The first step in working with plates and engravings is to analyze the symbols. Many things can be brought to light, such as alchemical symbolism, kabbalistic meaning, astrological elements and so on. However, the aim is to bring these different aspects together into a coherent whole. It is quite possible that a symbolic analysis focused on a particular element will lead us to considerations that are no longer those of the authors. What is more, our interpretations could drift into a delirium more akin to wild self-analysis than traditional work. At best, this would give us access to a symbolic representation of our inner world, but not to the message and teaching of symbolic engraving. It is indeed possible to work in this way to explore our unconscious, but this type of inner work comes after the traditional analysis generally passed on from initiate to initiate. To avoid the kind of interpretive slippage that can lead to serious confusion, we have two main solutions. The first is to study traditionally in an authentic Initiatory Order. This would enable us to progress in complete safety. The second, which is not incompatible with the first, is to consider the symbols individually and then as a whole. It is their reciprocal relationship and coherence that will enable us to avoid errors and mistakes.

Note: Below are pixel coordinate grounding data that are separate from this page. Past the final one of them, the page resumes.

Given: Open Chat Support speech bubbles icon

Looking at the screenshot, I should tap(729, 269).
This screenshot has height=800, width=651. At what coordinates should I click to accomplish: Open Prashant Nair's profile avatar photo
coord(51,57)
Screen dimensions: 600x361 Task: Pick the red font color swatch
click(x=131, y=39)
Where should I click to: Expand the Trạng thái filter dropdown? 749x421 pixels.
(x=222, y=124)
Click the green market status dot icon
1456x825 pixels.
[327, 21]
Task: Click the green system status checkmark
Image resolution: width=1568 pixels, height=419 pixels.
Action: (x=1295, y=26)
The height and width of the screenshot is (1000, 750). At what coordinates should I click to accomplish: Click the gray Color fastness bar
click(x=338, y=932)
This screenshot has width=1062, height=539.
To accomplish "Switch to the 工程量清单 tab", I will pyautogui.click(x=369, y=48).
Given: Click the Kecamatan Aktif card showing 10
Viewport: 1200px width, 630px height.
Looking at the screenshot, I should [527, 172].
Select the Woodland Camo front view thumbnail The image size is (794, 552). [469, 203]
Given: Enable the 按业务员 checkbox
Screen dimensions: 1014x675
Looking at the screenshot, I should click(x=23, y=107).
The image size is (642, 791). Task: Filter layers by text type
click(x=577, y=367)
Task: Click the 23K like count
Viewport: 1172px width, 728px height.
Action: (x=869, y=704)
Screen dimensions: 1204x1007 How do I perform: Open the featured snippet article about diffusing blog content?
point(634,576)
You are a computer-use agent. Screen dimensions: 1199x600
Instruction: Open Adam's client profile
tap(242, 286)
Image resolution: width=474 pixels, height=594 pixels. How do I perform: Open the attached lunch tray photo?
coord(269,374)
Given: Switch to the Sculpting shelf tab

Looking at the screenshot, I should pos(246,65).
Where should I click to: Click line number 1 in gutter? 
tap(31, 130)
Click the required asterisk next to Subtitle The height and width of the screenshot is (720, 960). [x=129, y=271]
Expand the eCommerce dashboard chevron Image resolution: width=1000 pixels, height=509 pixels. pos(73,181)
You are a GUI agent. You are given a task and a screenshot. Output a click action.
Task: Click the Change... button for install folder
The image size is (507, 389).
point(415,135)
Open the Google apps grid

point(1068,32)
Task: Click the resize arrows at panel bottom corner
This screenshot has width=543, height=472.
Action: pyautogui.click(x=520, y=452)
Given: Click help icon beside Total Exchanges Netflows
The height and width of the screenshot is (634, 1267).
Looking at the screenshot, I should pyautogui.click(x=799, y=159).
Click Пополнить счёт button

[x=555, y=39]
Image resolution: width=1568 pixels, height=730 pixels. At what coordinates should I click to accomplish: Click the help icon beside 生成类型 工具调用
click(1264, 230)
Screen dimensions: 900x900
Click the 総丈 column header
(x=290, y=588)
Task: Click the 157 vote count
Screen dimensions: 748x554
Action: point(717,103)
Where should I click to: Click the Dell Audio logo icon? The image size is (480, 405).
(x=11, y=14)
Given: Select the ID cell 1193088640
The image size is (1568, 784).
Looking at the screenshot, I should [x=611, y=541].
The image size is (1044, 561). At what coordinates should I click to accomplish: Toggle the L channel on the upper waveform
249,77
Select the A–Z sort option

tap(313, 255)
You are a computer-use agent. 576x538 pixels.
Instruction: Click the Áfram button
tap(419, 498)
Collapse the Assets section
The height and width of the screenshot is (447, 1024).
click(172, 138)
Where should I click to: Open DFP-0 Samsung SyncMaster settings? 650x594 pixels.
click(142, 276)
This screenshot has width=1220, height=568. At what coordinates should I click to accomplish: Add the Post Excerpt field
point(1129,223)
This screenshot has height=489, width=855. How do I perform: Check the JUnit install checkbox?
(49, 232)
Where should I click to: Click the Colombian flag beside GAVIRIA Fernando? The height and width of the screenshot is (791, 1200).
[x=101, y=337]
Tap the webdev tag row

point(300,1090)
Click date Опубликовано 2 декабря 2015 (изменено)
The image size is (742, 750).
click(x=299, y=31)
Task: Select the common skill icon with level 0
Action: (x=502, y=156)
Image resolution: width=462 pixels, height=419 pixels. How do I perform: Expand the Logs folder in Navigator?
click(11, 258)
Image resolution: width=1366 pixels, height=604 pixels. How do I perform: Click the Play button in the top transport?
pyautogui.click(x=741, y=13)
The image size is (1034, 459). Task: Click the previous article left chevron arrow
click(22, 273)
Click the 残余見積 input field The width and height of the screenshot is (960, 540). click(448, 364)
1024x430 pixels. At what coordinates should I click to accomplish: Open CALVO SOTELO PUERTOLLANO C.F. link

The second stage of the work is to identify the practical and often ritual aspects of engraving. The authors of these symbolic representations have coded a process of inner and spiritual work. These precise veiled elements enable us to understand how they are to be applied within our progression. It is an important work that takes us from theory to practice.
The third step is to make your own copy of the engraving. This is done within a ritual framework, with precise instructions. The nature of the colors, the days and times of production, the order in which to make the tracings, are just some of the aspects that need to be taught to transform such an exercise into a veritable asceticism. The engraving will then be able to trigger both an inner and an outer result in what will have become a living pentacle in close relationship with you.
Among the engravings traditionally used for these practices, those contained in Heinrich Khunrath's Amphitheater of Eternal Wisdom are extremely representative and important. So, it is from this work that We will draw to give you an idea of how to proceed.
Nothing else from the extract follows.